• [DIRECTIONS FOR THIS TASK]:
Give back exactly the lines that run from the beginning of the entries to the line containing "[instagram-image] (744, 180)", both included, and nothing else.

(Stored items)
+ + + +
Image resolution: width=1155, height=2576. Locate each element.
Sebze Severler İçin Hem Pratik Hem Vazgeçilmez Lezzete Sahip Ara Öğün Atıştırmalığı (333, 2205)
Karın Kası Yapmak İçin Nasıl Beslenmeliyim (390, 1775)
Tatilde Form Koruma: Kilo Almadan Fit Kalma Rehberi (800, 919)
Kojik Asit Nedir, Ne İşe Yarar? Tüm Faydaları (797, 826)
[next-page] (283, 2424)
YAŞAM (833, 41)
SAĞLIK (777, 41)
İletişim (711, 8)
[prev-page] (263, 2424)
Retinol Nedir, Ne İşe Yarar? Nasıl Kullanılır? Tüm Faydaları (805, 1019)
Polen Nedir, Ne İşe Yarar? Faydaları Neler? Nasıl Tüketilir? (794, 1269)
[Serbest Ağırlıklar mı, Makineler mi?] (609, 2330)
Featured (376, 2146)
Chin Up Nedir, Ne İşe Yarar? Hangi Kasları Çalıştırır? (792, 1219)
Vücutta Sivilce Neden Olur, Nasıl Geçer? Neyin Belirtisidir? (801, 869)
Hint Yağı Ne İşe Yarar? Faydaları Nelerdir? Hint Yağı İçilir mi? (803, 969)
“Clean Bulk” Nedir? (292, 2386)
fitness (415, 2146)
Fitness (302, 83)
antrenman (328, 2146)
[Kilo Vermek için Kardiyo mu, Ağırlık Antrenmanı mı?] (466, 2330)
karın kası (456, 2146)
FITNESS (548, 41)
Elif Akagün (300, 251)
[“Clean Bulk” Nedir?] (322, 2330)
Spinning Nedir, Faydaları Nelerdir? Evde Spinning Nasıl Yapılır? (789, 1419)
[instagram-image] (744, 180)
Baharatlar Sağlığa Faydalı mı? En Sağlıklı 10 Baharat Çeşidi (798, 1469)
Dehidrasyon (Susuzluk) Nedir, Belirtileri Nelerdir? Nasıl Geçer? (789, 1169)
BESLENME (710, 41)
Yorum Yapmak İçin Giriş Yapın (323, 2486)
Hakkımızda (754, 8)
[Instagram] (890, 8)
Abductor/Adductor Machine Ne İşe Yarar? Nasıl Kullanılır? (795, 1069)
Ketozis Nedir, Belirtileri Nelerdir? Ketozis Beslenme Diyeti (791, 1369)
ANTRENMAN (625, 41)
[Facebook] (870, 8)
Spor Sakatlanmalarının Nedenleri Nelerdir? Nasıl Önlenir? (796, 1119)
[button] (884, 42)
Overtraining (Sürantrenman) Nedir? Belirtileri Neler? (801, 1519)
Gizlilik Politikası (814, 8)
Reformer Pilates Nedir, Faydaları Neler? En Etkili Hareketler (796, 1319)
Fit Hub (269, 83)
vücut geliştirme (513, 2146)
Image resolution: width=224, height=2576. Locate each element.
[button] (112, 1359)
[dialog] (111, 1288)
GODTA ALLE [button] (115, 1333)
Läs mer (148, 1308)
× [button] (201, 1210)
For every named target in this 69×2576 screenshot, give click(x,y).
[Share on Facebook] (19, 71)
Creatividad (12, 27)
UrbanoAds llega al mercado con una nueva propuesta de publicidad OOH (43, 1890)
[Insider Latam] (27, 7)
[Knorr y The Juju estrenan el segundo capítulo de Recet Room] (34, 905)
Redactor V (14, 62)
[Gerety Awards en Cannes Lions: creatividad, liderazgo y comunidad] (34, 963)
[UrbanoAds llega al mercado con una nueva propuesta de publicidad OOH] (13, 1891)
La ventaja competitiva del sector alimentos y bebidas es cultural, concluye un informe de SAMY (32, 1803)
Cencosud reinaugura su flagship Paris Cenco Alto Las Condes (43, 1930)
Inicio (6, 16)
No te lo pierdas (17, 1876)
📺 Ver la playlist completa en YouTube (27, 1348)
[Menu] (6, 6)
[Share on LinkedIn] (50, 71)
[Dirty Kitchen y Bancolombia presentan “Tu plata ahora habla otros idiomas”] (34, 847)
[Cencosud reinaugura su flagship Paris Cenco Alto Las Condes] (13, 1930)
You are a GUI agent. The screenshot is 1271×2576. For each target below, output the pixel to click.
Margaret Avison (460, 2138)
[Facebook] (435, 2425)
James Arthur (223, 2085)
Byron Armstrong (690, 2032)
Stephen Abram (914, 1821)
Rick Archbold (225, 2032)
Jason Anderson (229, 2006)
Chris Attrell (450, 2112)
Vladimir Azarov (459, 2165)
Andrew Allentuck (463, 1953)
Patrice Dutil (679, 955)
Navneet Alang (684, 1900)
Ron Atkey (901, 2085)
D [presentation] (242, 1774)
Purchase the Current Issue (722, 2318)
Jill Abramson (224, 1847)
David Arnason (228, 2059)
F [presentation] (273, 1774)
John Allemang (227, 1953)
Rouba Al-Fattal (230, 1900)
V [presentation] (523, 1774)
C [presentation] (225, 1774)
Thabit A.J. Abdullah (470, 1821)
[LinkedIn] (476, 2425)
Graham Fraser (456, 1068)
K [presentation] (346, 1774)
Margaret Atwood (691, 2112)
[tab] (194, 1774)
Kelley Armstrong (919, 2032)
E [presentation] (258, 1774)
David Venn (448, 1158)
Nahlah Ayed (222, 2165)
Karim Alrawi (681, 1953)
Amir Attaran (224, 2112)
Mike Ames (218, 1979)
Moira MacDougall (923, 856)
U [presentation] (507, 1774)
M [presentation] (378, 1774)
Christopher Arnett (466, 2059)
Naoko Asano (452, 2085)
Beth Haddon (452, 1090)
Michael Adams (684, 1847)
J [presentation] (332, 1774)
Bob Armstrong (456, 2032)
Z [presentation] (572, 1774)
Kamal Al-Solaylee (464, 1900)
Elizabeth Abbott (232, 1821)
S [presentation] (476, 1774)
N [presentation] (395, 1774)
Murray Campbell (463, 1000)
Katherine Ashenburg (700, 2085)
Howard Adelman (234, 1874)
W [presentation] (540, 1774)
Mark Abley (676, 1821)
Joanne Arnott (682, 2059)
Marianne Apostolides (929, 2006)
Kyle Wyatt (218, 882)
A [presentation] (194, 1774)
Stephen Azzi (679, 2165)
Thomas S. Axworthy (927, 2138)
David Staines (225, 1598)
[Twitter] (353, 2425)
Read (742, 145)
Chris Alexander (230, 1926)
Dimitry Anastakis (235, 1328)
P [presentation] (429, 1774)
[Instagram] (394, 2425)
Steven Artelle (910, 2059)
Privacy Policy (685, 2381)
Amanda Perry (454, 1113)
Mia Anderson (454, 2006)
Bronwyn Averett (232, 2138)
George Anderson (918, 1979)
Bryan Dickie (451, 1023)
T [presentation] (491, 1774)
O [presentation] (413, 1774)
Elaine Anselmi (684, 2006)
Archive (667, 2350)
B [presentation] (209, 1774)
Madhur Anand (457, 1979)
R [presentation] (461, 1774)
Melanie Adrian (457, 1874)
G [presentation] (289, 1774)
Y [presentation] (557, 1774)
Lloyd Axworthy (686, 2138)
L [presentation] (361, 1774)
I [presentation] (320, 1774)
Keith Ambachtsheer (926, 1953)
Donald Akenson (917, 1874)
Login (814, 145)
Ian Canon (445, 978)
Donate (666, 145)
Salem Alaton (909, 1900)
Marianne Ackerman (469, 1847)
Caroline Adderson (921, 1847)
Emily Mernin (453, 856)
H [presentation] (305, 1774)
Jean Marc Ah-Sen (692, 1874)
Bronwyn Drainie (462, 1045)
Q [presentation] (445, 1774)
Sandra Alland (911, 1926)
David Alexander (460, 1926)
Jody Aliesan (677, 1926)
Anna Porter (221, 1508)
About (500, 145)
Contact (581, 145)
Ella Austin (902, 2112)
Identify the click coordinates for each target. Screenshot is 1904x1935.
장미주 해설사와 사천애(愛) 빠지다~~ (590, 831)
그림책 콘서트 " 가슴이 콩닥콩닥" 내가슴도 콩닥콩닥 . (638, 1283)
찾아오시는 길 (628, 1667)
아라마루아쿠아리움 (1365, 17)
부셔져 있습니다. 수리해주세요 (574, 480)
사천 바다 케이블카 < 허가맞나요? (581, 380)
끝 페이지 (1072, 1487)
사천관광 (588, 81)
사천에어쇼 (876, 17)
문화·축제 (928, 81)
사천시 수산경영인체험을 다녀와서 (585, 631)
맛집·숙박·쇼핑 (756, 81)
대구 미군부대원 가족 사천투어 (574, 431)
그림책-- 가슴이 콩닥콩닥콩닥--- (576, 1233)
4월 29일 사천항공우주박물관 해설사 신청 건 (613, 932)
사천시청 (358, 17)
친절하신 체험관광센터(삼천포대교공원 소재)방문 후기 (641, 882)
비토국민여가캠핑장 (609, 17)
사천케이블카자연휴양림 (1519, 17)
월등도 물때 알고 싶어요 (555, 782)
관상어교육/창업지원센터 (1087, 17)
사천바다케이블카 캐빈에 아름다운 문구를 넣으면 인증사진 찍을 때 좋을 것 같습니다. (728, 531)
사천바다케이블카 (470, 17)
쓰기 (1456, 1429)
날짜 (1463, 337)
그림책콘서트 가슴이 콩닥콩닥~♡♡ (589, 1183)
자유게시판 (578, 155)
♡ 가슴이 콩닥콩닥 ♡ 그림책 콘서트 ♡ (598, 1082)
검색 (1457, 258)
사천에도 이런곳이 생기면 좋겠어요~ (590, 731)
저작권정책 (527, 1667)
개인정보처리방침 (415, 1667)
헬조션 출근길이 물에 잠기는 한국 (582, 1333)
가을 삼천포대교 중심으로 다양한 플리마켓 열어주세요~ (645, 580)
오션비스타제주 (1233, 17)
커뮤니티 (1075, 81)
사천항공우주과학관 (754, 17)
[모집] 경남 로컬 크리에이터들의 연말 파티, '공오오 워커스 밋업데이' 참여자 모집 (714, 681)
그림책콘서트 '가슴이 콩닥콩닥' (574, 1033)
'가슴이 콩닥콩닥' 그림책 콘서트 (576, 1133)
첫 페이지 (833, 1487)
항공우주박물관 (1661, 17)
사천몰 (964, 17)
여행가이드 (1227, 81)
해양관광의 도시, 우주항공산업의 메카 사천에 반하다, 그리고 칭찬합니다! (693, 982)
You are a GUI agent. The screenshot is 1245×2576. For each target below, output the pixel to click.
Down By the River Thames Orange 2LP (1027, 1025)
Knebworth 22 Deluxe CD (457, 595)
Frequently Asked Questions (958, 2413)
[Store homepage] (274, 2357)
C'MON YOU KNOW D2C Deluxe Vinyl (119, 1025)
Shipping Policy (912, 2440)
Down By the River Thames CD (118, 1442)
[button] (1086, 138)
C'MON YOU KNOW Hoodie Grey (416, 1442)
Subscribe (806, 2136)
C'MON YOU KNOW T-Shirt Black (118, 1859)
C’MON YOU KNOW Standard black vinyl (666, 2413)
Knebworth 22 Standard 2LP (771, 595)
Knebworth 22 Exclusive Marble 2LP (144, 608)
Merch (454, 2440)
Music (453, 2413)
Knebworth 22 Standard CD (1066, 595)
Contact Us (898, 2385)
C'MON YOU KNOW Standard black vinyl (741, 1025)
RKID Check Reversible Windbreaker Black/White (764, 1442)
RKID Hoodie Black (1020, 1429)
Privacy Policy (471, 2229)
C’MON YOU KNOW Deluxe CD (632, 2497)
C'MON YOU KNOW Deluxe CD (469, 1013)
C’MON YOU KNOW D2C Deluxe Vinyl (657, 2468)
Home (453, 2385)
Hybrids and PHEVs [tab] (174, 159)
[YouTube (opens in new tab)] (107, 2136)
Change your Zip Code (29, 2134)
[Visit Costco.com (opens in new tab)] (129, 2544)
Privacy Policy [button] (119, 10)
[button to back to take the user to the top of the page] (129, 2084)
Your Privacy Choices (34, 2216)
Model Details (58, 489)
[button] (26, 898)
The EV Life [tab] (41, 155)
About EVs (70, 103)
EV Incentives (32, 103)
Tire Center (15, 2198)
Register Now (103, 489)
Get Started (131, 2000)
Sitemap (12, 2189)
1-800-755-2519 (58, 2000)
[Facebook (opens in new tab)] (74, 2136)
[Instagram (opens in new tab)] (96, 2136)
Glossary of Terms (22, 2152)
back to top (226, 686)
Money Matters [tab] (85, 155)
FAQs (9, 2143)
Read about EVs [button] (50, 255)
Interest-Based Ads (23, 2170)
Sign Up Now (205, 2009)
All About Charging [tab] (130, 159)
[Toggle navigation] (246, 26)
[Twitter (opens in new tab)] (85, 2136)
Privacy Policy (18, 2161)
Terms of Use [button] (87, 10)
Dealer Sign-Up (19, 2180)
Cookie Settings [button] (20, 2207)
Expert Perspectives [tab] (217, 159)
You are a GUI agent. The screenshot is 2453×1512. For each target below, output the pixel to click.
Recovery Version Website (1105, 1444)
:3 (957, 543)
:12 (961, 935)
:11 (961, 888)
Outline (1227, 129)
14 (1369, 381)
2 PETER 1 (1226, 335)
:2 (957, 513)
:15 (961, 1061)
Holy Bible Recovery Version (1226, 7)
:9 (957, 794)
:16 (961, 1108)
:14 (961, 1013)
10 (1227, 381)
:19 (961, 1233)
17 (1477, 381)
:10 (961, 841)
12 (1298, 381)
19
+ + + +
• [TASK RESULT]:
Image resolution: width=1155, height=2576. Locate each element.
Sebze Severler İçin Hem Pratik Hem Vazgeçilmez Lezzete Sahip Ara Öğün Atıştırmalığı (333, 2205)
Karın Kası Yapmak İçin Nasıl Beslenmeliyim (390, 1775)
Tatilde Form Koruma: Kilo Almadan Fit Kalma Rehberi (800, 919)
Kojik Asit Nedir, Ne İşe Yarar? Tüm Faydaları (797, 826)
[next-page] (283, 2424)
YAŞAM (833, 41)
SAĞLIK (777, 41)
İletişim (711, 8)
[prev-page] (263, 2424)
Retinol Nedir, Ne İşe Yarar? Nasıl Kullanılır? Tüm Faydaları (805, 1019)
Polen Nedir, Ne İşe Yarar? Faydaları Neler? Nasıl Tüketilir? (794, 1269)
[Serbest Ağırlıklar mı, Makineler mi?] (609, 2330)
Featured (376, 2146)
Chin Up Nedir, Ne İşe Yarar? Hangi Kasları Çalıştırır? (792, 1219)
Vücutta Sivilce Neden Olur, Nasıl Geçer? Neyin Belirtisidir? (801, 869)
Hint Yağı Ne İşe Yarar? Faydaları Nelerdir? Hint Yağı İçilir mi? (803, 969)
“Clean Bulk” Nedir? (292, 2386)
fitness (415, 2146)
Fitness (302, 83)
antrenman (328, 2146)
[Kilo Vermek için Kardiyo mu, Ağırlık Antrenmanı mı?] (466, 2330)
karın kası (456, 2146)
FITNESS (548, 41)
Elif Akagün (300, 251)
[“Clean Bulk” Nedir?] (322, 2330)
Spinning Nedir, Faydaları Nelerdir? Evde Spinning Nasıl Yapılır? (789, 1419)
[instagram-image] (744, 180)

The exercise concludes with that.